Hot Dads in ur Area Are Disappointed in ur Browser History Especially the One ur Watching Right Now With Midgets Dressed Like Dinosaurs
[Google search history]
Moles
How to kill moles
How to make homemade bombs
Rescue moles from cave-in
Dealing with regret
Mole stew
my 37yo husband: after 40 it’s all downhill
me: *just sitting there all 40*
Jesus: My God, why have you forsaken me?
God: Lighten up drama queen.
Cop: Why were you driving so fast in this rain?
Me: I thought no cops would want to get out in this rain.
Walk into any flower shop and ask to see the chlamydias. That never gets old.

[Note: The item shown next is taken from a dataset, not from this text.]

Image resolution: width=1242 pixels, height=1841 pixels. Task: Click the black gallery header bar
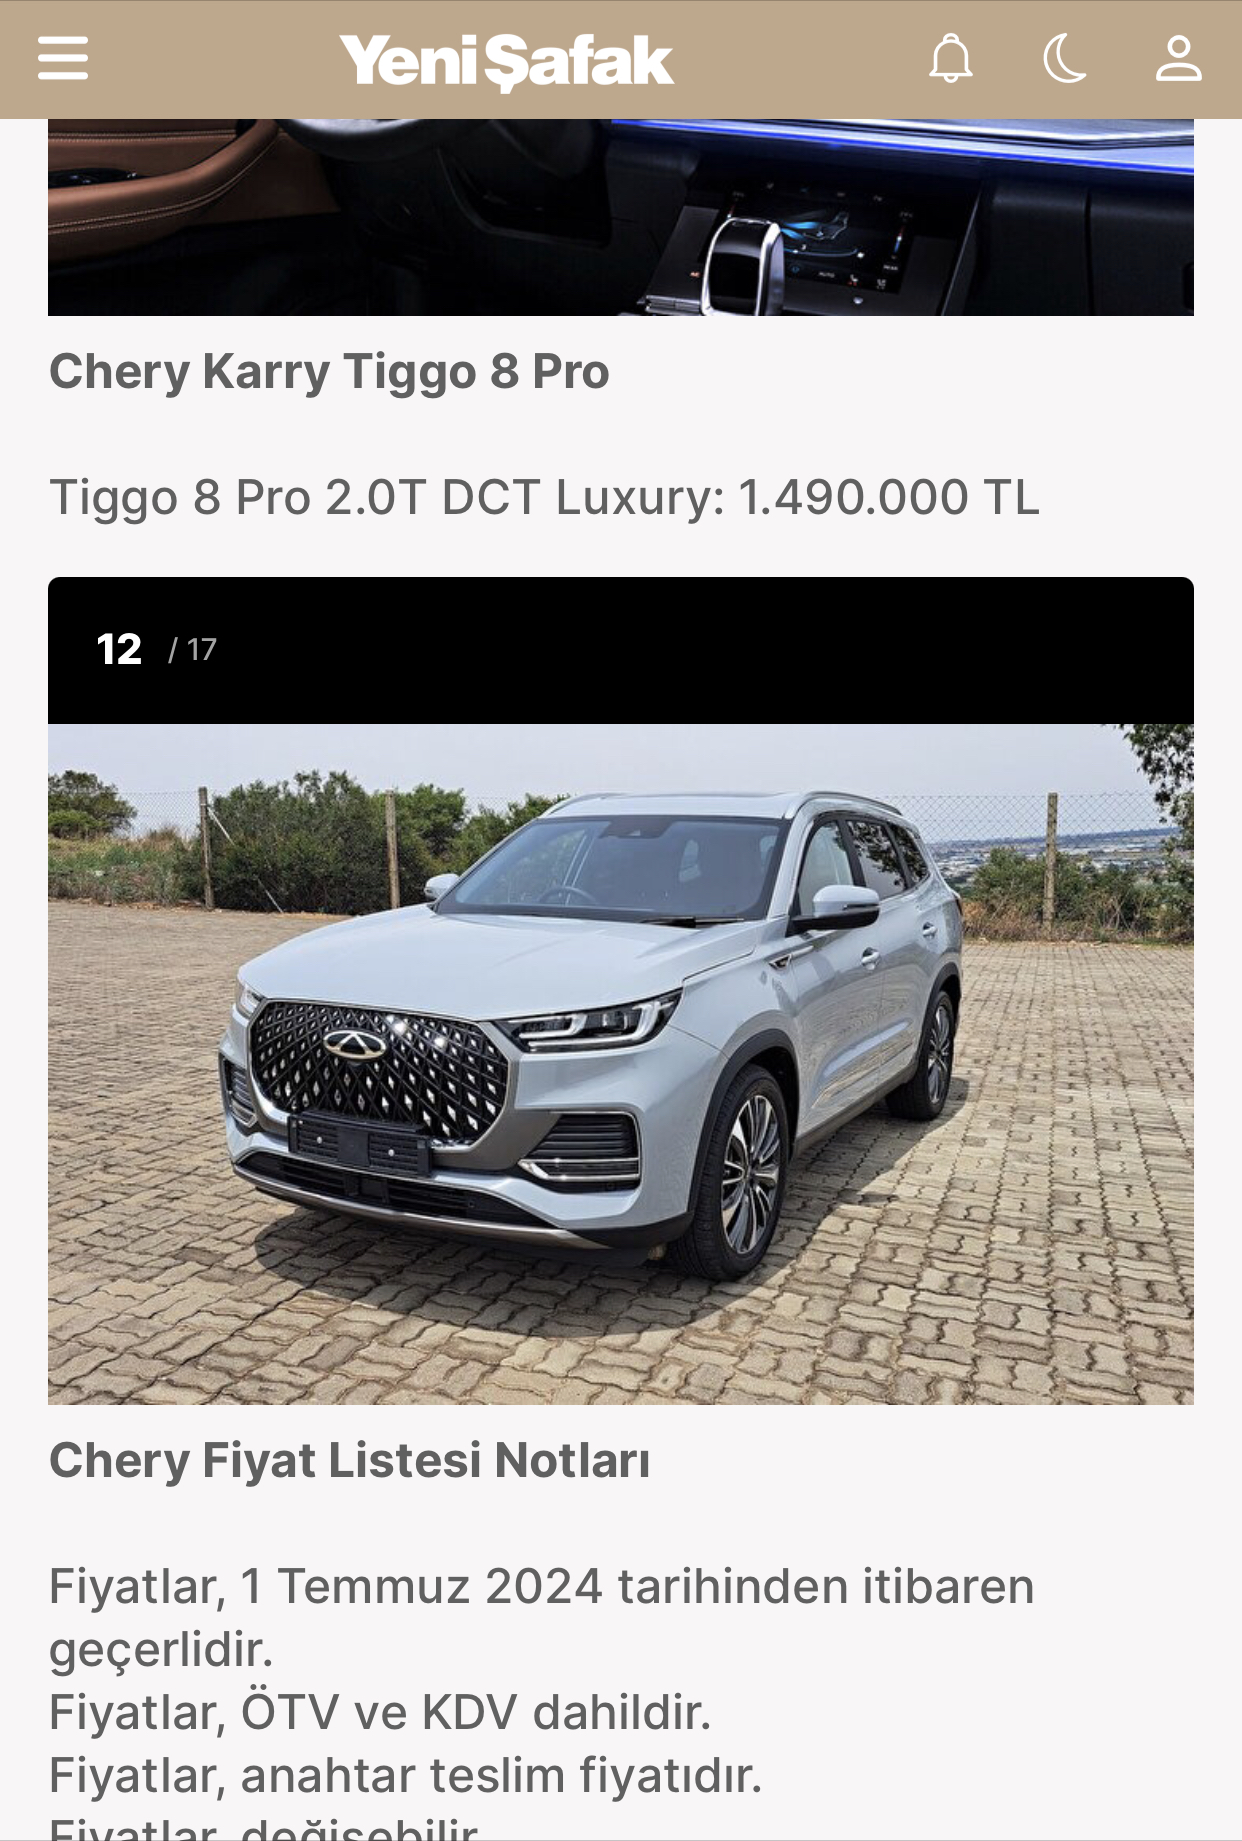coord(621,650)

i remember as a kid being like “Wow as an adult i’ll be able to buy as much candy as i want whenever i want” which turned out to be completely true and as amazing as i imagined
me: dating is hard, lot of weirdos out there
me on a date: you need three people to have a true staring contest with a hammerhead shark
Him: which of these two fanny packs is better?
Me:
Me:
Him: you can say neither
Me: oh thank goodness!
They should really replace, “I now pronounce you man and wife” with “FINISH HIM!!”
My signature move at family dinners is waiting for someone to put their drink down at the table & then moving it when they go to the buffet.
If the Earth is only 5000 years old, how do you explain Cher?
“You there, yes you, what year is it? Is Kanye West still president?”
Men’s underwear watching them buy more t shirts
Her: I’d really love some flowers.
Him: Orchids?
Her: No, just flowers.
*signing divorce papers*
Client, “Thank God that’s over.”
Me, “Yes, divorce is stressful.”
Client, “No. The process was fine. I’m just glad the marriage is over.”
Me, “I’m glad you aren’t crying. Here’s your bill.”
Client *bursts into tears*
Pilot: we’re gonna crash
Me: *to cute girl next to me* guess I should make these last moments count
Her: yeah?
Me: mhm *starts fast forwarding Shrek*
Last weekend, Brad Pitt and Angelina Jolie tied the knot in a small intimiate ceremony attended by 20 of their closest children.
If I reply touché that means I have no clue what you meant
When my kids aren’t listening to me I just yell ignore me! And then I feel better that they’re finally listening.